Straightening his aching back to mop his face, Jimmy caught sight of the red glimmer over the trees from the direction of Amama Town.
“Archie,” he said. “What’s that?”
Earnshaw stopped working long enough to glance over his shoulder. “Nigs celebrating,” he said. “There was fires all over the shop when I first come down here.”
Jimmy continued to stare over the silhouetted trees. “It’s damn’ big, you know,” he said. “There’s more than a palaver fire or two burning there.”
Earnshaw looked again. “Come to think of it, old lad
,” he said. “Perhaps you’re right.”
“Did you hear a shot a while back?”
“Swannack.”
“That’s what I thought,” Jimmy said. “But Swannack was busy when I left. And surely he wouldn’t go shooting as late as this.”
Earnshaw, too preoccupied with ropes and tackles to be interested in a solitary shot, looked up with an irritated scowl.
“Romney then. Shooting a rat.”
Jimmy’s face, picked out in flickering yellow by the glow of the hurricane lamp, was worried. “Archie,” he said. “I don’t like it. When I came down here, I passed quite a crowd charging about the road–”

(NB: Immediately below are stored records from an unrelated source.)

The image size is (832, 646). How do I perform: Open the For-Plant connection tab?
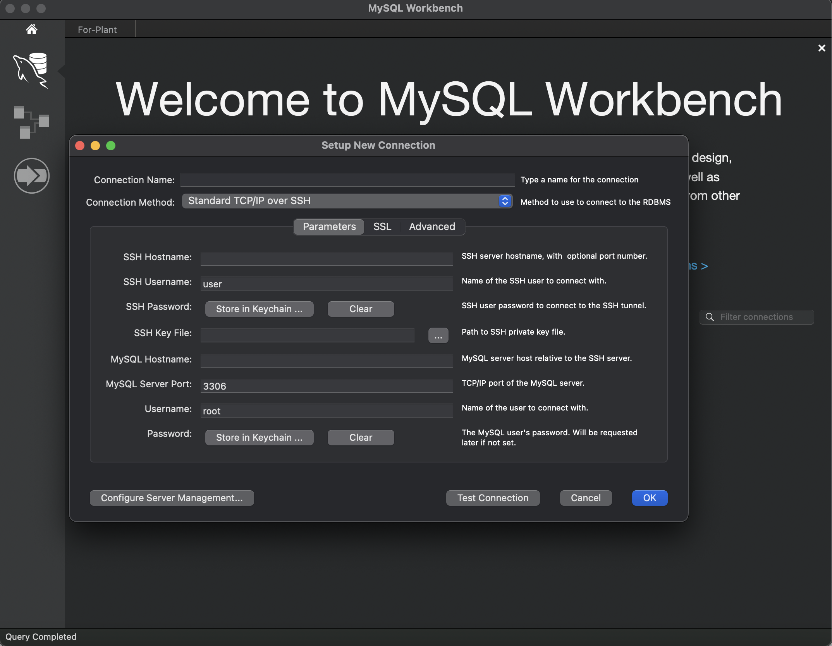97,30
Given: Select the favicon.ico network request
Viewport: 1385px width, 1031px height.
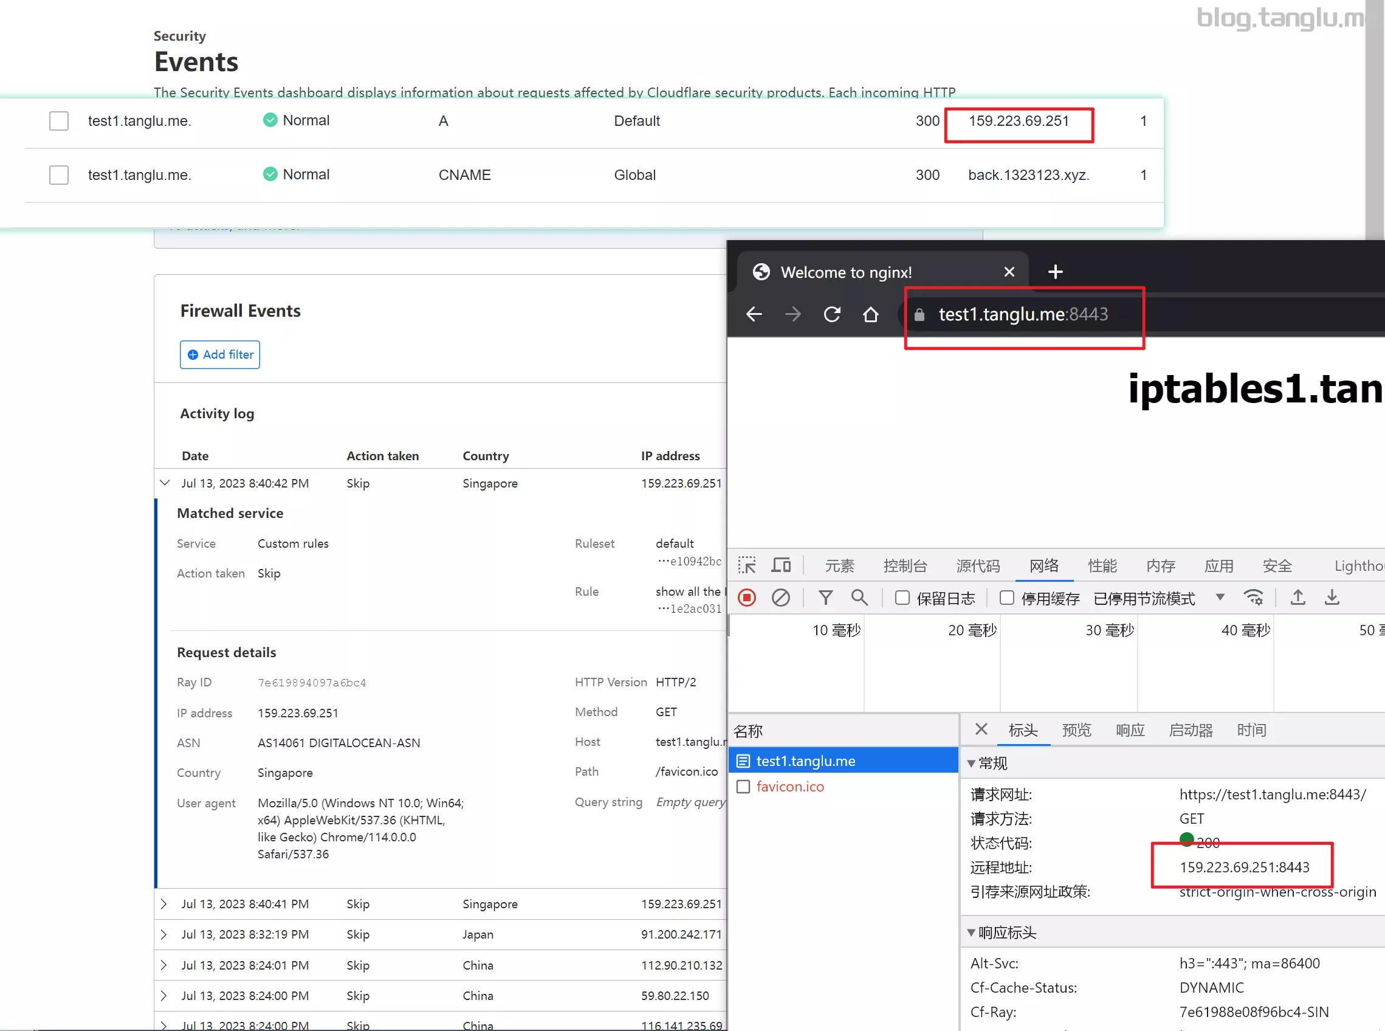Looking at the screenshot, I should coord(790,786).
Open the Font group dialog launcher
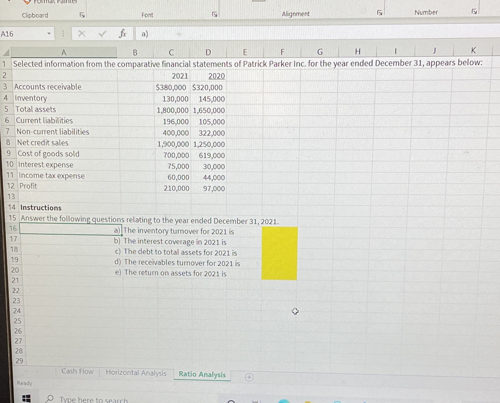The image size is (500, 403). pos(214,14)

“Oh, Christ,” Earnshaw said angrily. “Leave that lark to Gotto – worrying, that’s his job.”
Jimmy turned back to his work, his mind heavy with the certainty of disaster which had been on him all day. “All the same, I don’t like it. That crowd on the road. The shot. Those flames over there.” He squinted towards the trees again. “Archie, they’re bigger than they were.”
“Well, what do you want me to do about ’em? Spit on ’em and douse ’em? I got enough on ’ere, ain’t I?”
“How much longer are you going to be?”
“Not long. We’ll get one free and have done. If you wanting to be off, scarper. I can manage now and you’re all bloody thumbs, anyway.”
Jimmy grinned briefly. “OK, Archie,” he said. “I just want to be certain that fool Gotto hasn’t started something.”
“Started something? What could he start?”
“He could start lots of things.”
Earnshaw glanced shrewdly at the glow in the sky. “OK, kid,” he said. “Off you go. I’ll see you back at my place for a drink.”
His brow puckered, he stared after the tail light of the station wagon as it disappeared. He glanced towards the trees again and the glow in the sky, then he shrugged and turned back to his work.
He had almost finished when he heard the slap of bare feet on the muddy road and turned round to see Amadu totter down the hill and out of the shadow of the cotton trees.